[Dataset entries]

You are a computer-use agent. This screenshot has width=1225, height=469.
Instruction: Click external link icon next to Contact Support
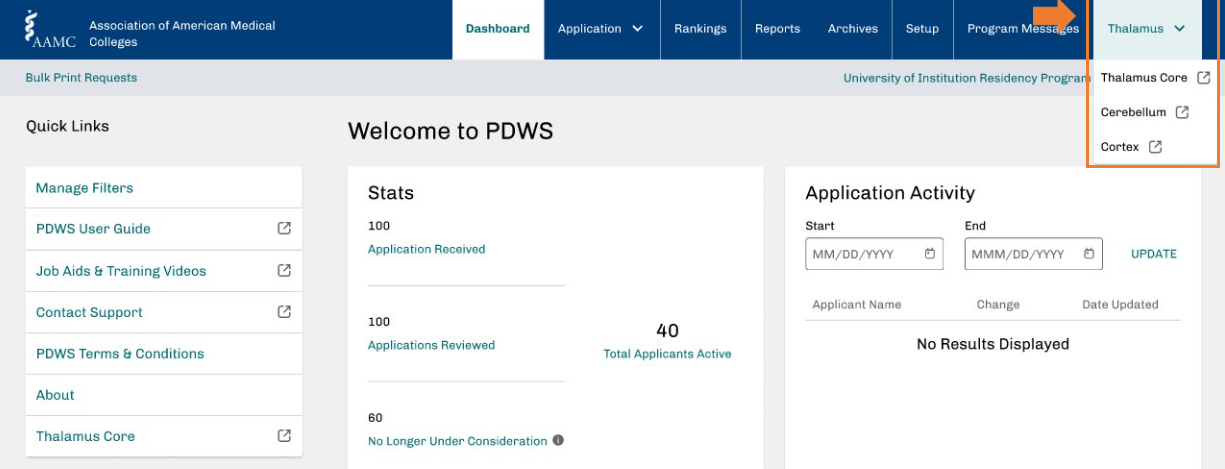[x=284, y=312]
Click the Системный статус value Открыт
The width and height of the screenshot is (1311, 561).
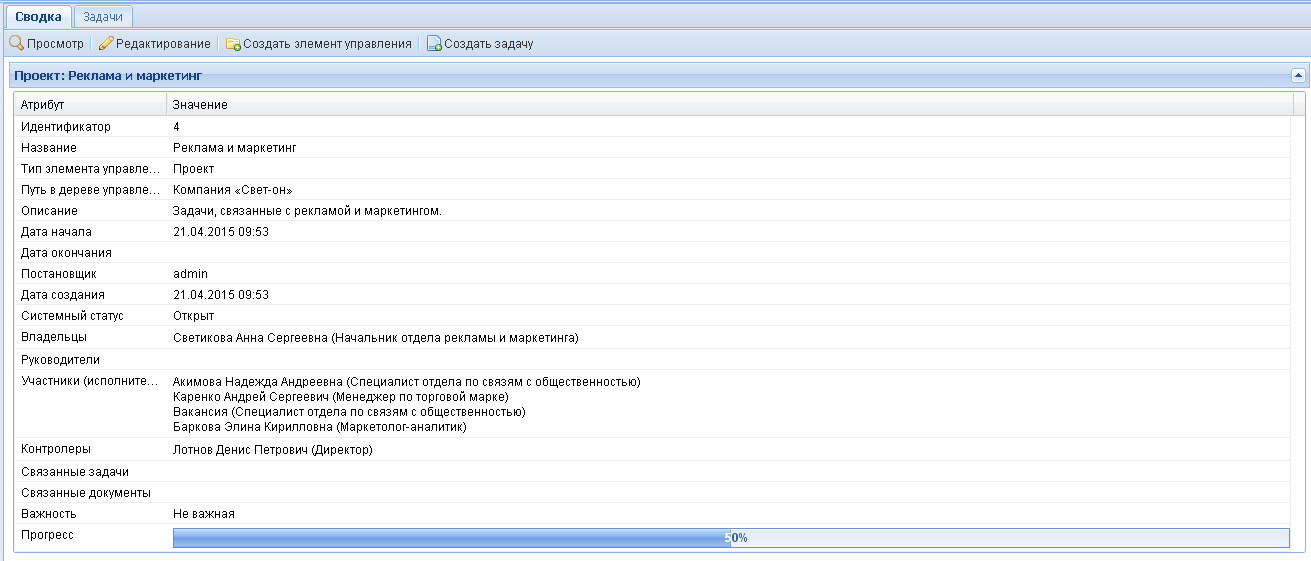(193, 316)
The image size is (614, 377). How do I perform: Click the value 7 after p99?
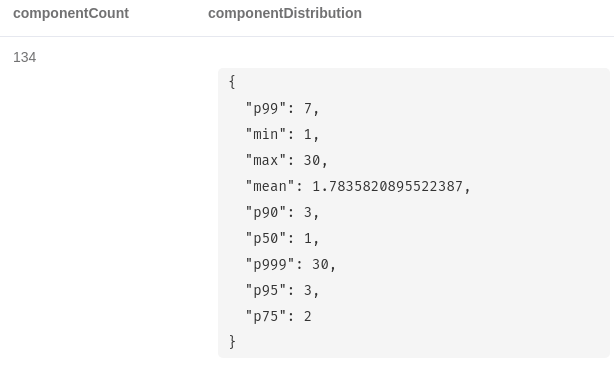pyautogui.click(x=308, y=109)
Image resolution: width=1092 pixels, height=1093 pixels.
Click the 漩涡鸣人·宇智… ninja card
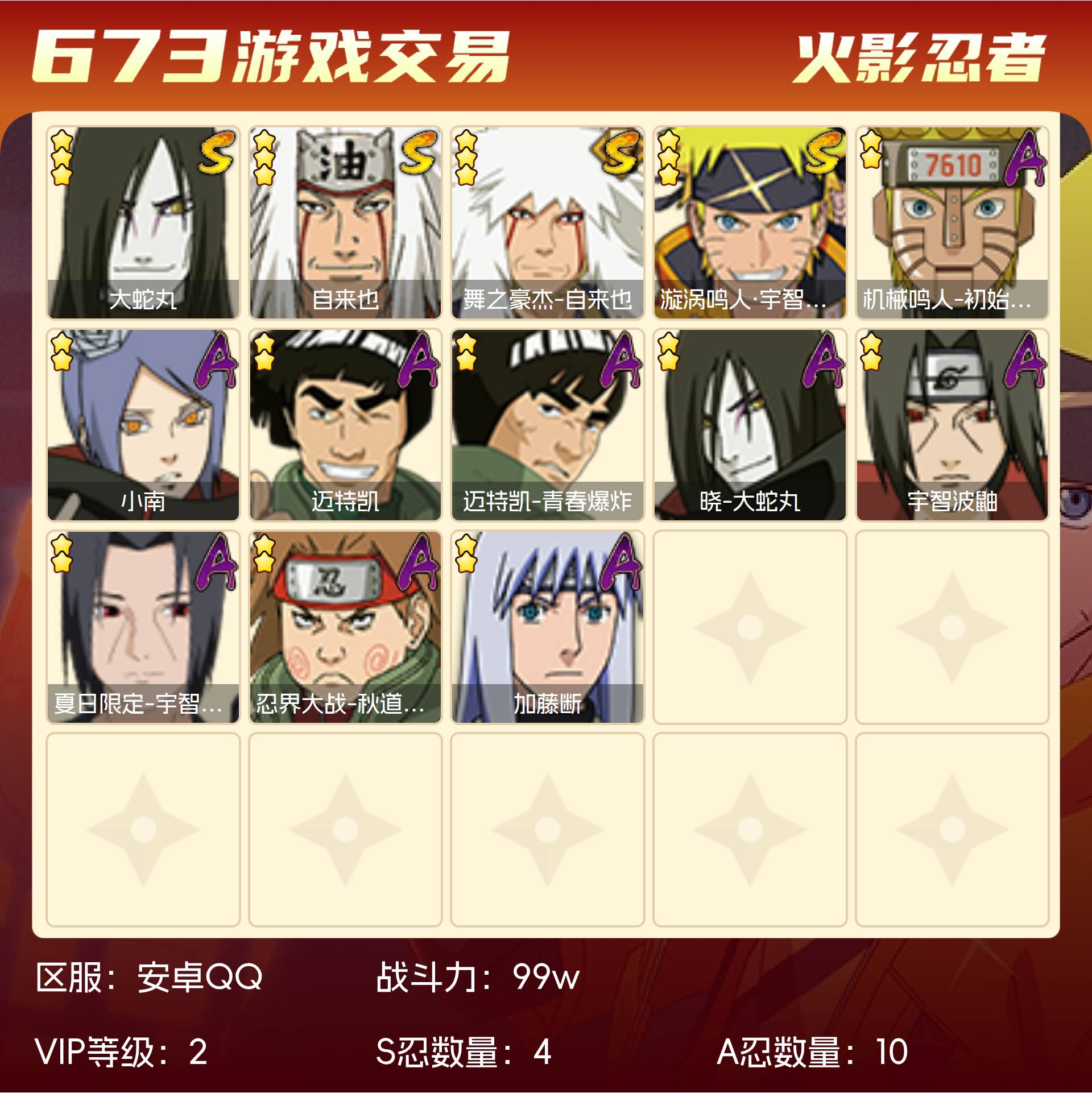pos(750,223)
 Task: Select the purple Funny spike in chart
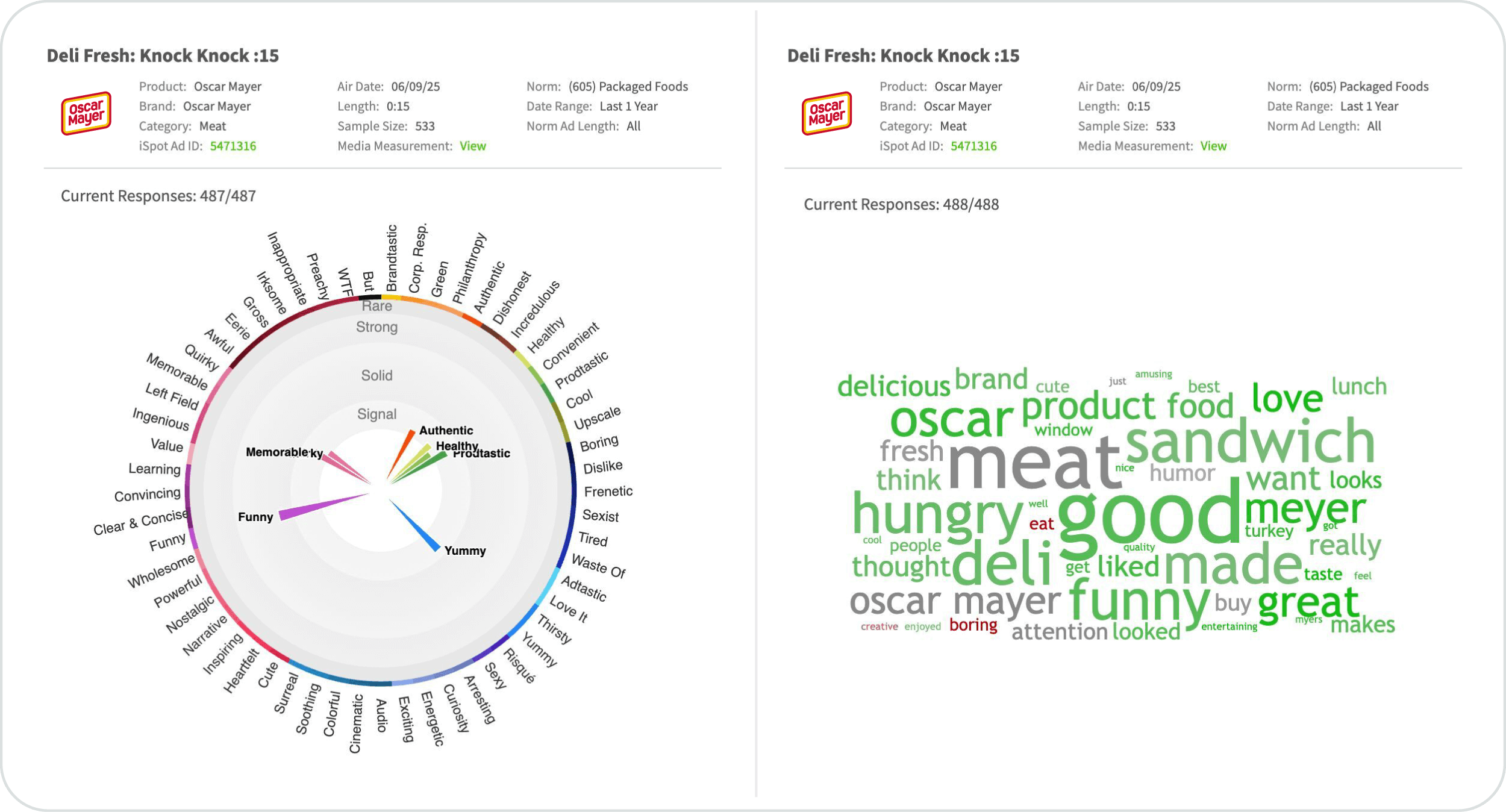click(x=322, y=507)
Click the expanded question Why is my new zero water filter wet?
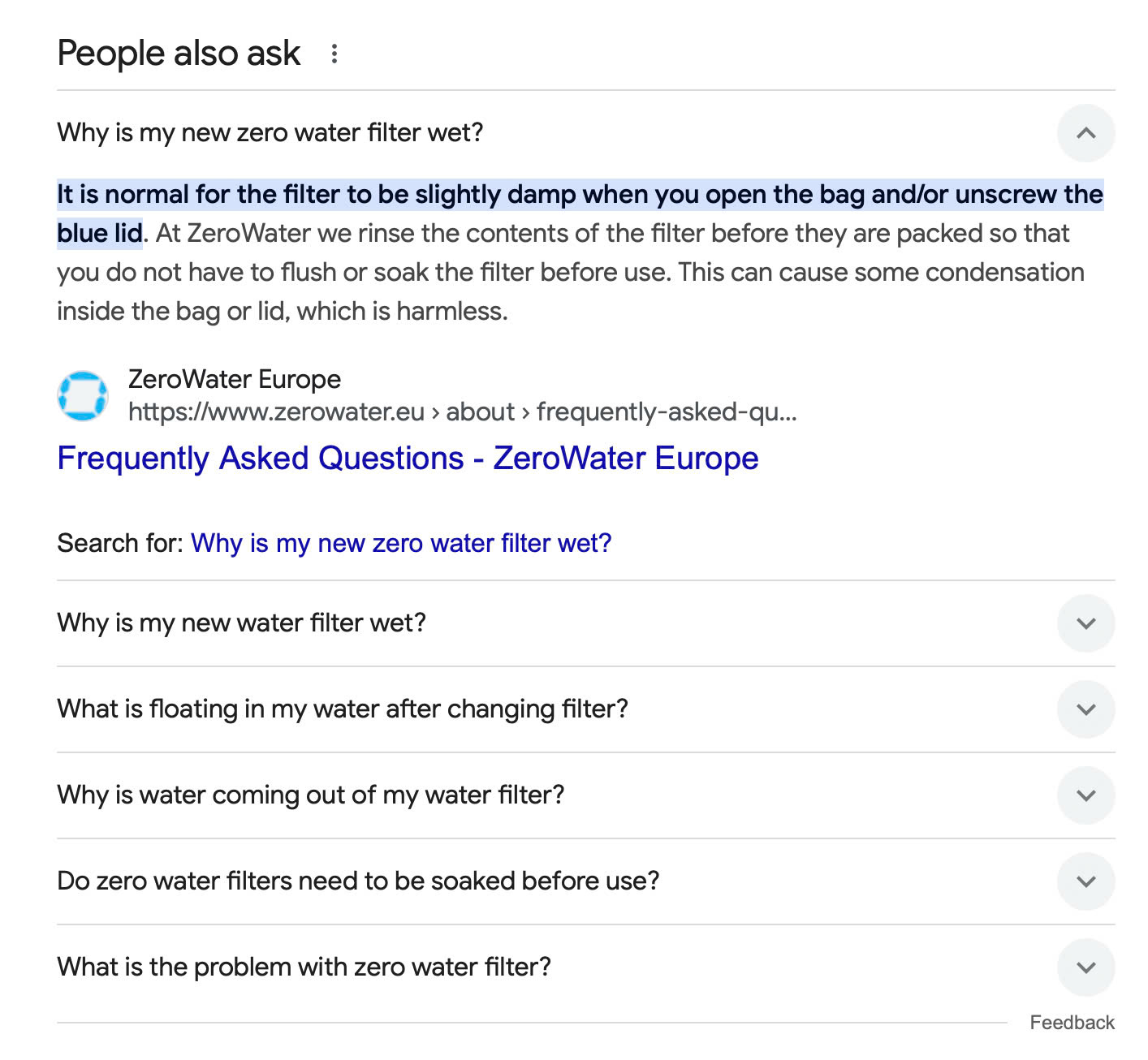The image size is (1148, 1060). point(270,133)
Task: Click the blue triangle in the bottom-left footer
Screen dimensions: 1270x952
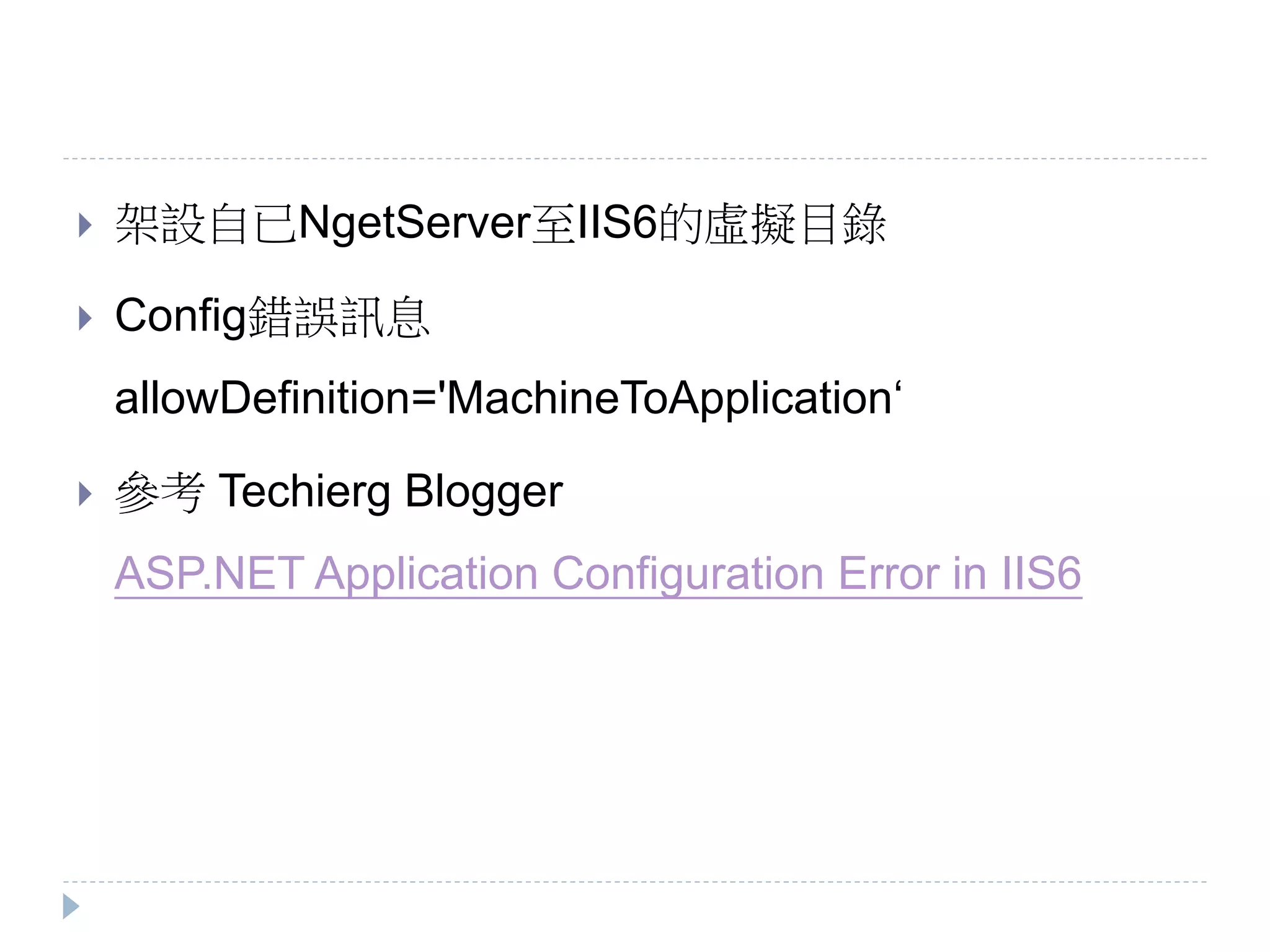Action: point(70,906)
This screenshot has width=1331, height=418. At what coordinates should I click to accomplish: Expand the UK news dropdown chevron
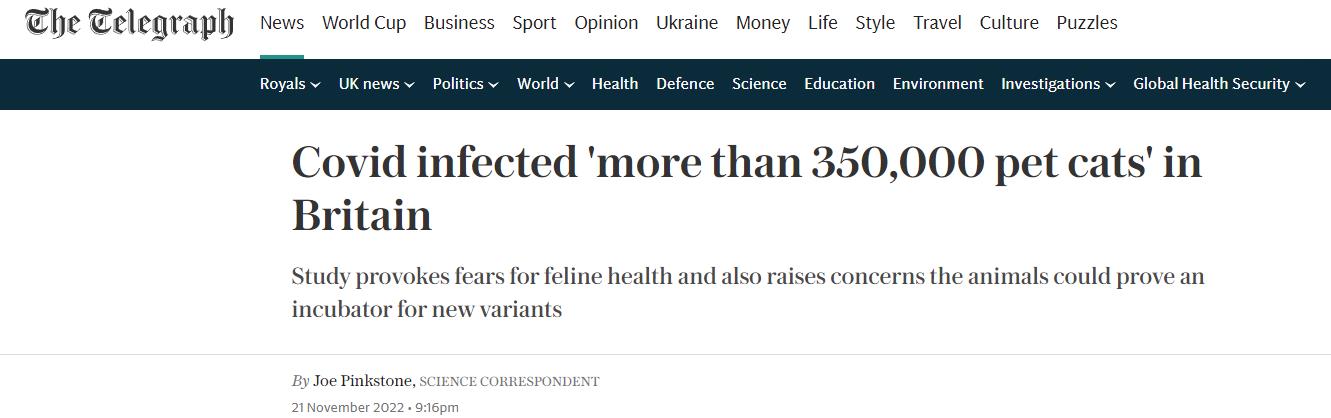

**Your task**
Copy word for word only the lines above from the one with "The image size is (614, 377)." through the one with "Task: Click the". Leave pictures out.

**Solution to this problem**
The image size is (614, 377). How do I perform: Click the value 7 after p99?
pyautogui.click(x=308, y=109)
Image resolution: width=1092 pixels, height=1093 pixels.
Click the 漩涡鸣人·宇智… ninja card
pos(750,223)
 Task: Select the purple Funny spike in chart
click(x=322, y=507)
Click the expanded question Why is my new zero water filter wet?
The image size is (1148, 1060). point(270,133)
Task: Click the blue triangle in the bottom-left footer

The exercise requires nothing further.